Over the past two weeks, Jefferson County has reported 73 new coronavirus cases, which would ordinarily put the county into the extreme risk category. "But I am no longer going to talk about classification," says Baker, "because as soon as I do, the governor changes the rules."

Last week, Baker predicted the county would move to extreme risk, according to the standard metric. Then, based on lower hospitalization rates, Gov. Kate Brown allowed all counties that had exceeded the extreme risk threshold to drop back to high risk.

As case numbers drop nationally, infections surge in Oregon.

"I don't think there's a clear explanation on why that's happening," says Baker.

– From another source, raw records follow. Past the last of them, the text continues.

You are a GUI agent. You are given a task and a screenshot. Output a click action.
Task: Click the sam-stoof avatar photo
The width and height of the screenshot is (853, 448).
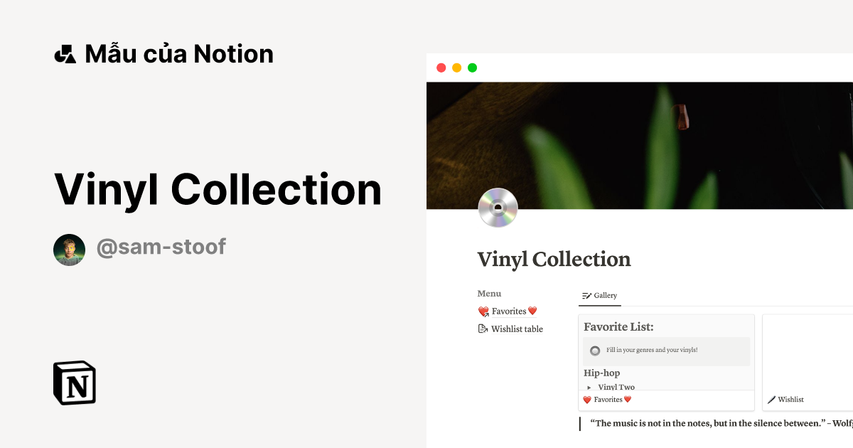coord(69,249)
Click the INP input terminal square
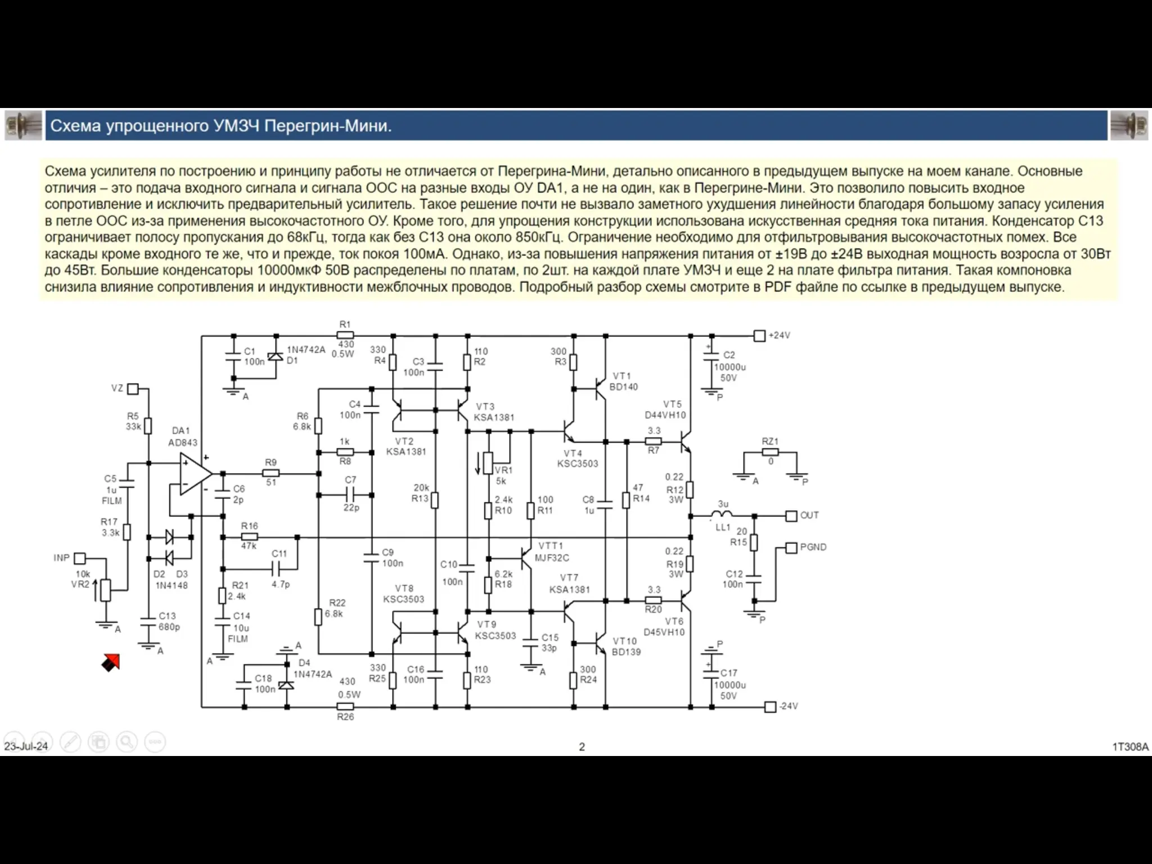 pyautogui.click(x=80, y=558)
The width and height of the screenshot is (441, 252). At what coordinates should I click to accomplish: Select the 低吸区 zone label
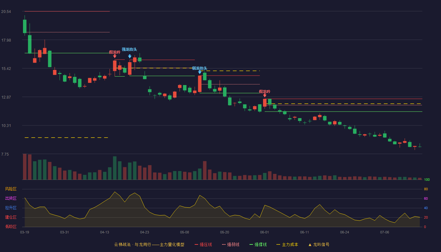(11, 226)
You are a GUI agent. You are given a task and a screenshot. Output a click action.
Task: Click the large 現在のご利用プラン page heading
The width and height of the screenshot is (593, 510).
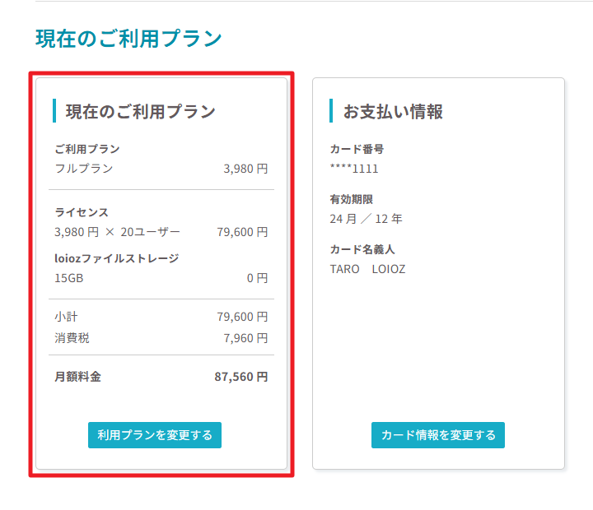(128, 39)
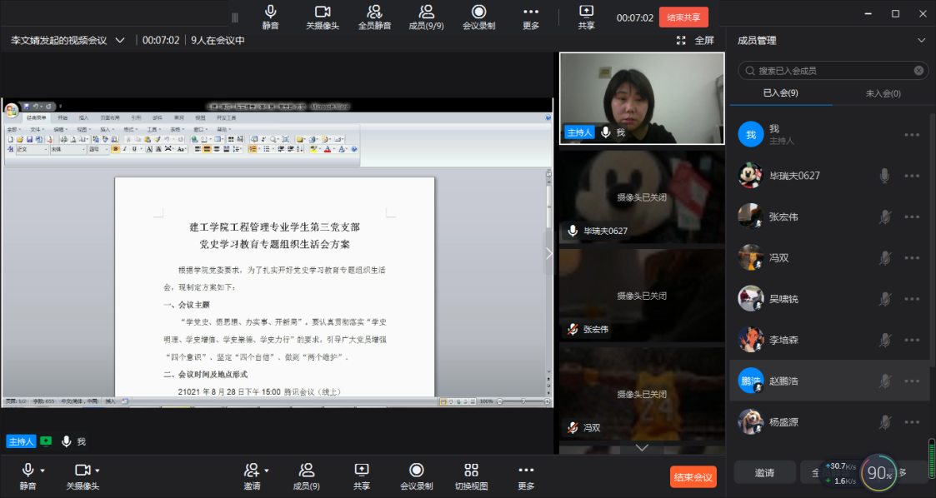Image resolution: width=936 pixels, height=498 pixels.
Task: Expand the downward chevron below video thumbnails
Action: 641,447
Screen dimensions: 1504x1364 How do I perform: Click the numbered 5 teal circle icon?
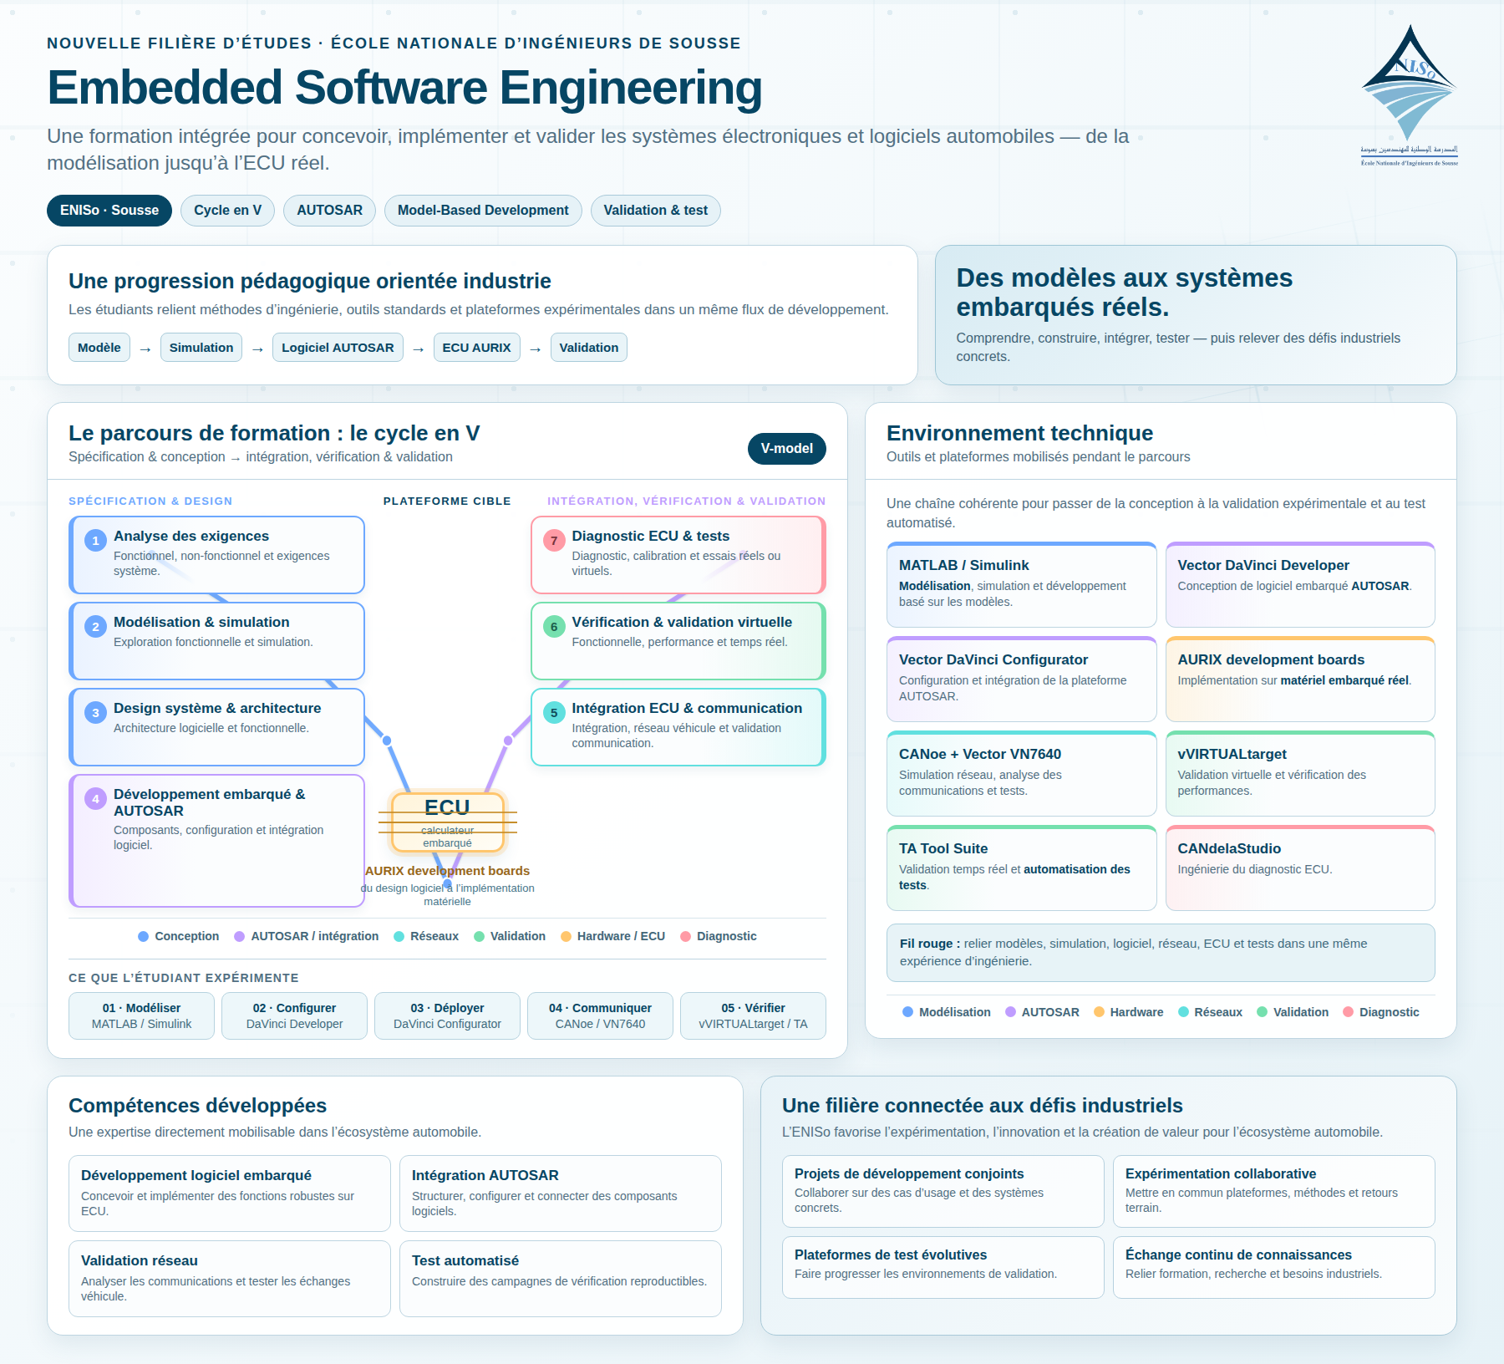point(554,712)
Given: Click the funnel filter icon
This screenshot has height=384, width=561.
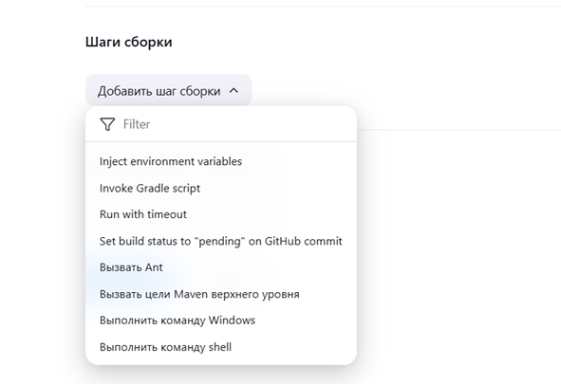Looking at the screenshot, I should 107,124.
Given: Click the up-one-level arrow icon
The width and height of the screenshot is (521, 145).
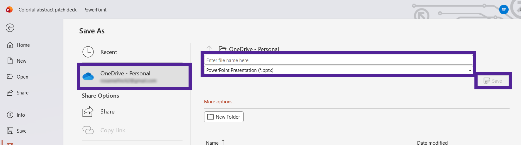Looking at the screenshot, I should tap(209, 48).
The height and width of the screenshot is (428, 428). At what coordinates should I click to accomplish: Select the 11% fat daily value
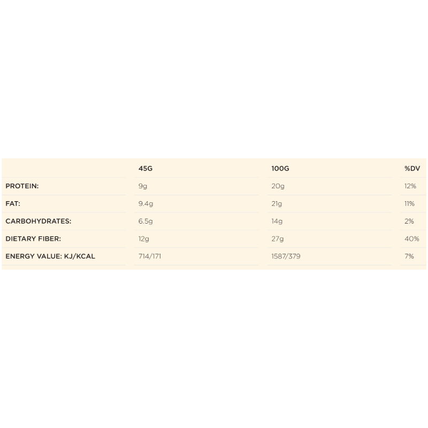410,204
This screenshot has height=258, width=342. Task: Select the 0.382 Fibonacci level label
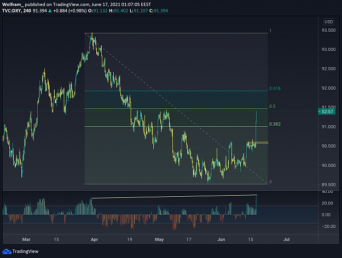click(275, 124)
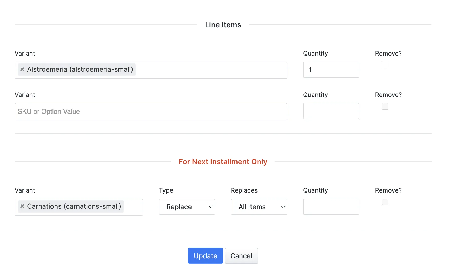Screen dimensions: 475x264
Task: Remove the Alstroemeria variant tag
Action: point(22,69)
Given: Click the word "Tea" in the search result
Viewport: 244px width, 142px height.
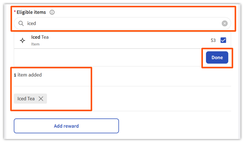Looking at the screenshot, I should [45, 37].
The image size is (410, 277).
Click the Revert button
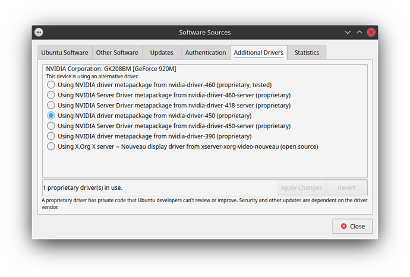[x=346, y=188]
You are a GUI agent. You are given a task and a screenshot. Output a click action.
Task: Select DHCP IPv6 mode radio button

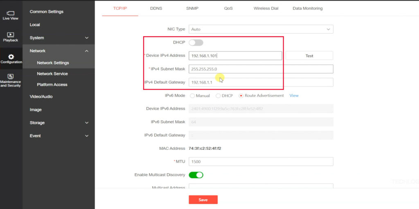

Further complicating the situation, the cases reporting to public health are sporadic, with no evident connection to each other.

"From a workload, that makes (contact tracing) difficult. From a community response, that makes it even more difficult," says Baker. "We cannot connect the dots to solve the puzzle."

And as infection rates rise in Jefferson County, interest in the vaccine falls. For the first time since vaccinations began, public health had to discard five doses of the vaccine for lack of people to vaccinate.

Health workers hoped for 300 participants at the Latino Community Association vaccination clinic held at the Jefferson County Fairgrounds Friday, May 7. Only 175 people showed up.

"We served a lot of our community that wouldn't ordinarily seek medical care," says Baker. "It was a great opportunity to create new trusted partners."

So far, Jefferson County has vaccinated or partially vaccinated 9043 people, or about 37% of the county population.

The disconnect between case numbers dropping nationally and rising in Oregon creates more confusion. The Center for Disease Control relaxes some rules nationally, while Brown wants rules to remain in place to prevent even further spread of the disease in Oregon.

"Consistent messaging is desperately needed right now," says Baker.